The Android and the Thief by Wendy Rathbone

The Android and the Thief by Wendy Rathbone

Author:Wendy Rathbone [Rathbone, Wendy]
Language: eng
Format: epub
Tags: Gay Romance
ISBN: 978-1-63533-408-1
Publisher: Dreamspinner Press
Published: 2017-04-02T16:00:00+00:00


THEY PASSED a series of small doors ranged very close together. Trev stumbled several more times. He heard no sound coming from this place. Only emptiness. Only silence. A stale scent filled his nostrils.

He had a sentry on either side of him, a human guard in front, and a human guard following close behind. They stopped in front of one of the little doors.

The guard in front of him said, “Clothes.”

“What?” Trev looked at the guard’s no-nonsense face, chiseled, dark, firm.

“Remove all clothing.”

“All of it?”

“All clothes. Now!”

Trev began to disrobe. When he got down to his shorts, he asked, “Shorts too?”

“All clothes.”

Trev had let his clothes fall to the floor in a pile. The shorts soon followed.

One of the sentries bent and held a wand to the door. A series of lights flashed violet, amber, pink. The door sprung open.

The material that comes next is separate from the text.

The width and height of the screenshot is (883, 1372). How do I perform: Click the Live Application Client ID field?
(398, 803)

“Get in,” the guard who’d opened the door said.

The door was maybe five feet high. Trev had to duck low to walk through it. On the other side, an abrupt darkness came up so swiftly and fiercely around him that he lost his balance and fell. His knees hit the hard floor. Then the stars came out.

All around him, floor to ceiling, wall to wall, was blackness pricked by millions of stars. The entire room was one small transparent cube.

The door slammed behind him. He heard the buzz of the lock. On his hands and knees, naked and completely exposed, Trev could only gasp.

He became immediately disoriented and nauseated. Was there even a toilet?

Trying to clear his mind, he glanced about and saw a low square off in one corner. He crawled over to investigate.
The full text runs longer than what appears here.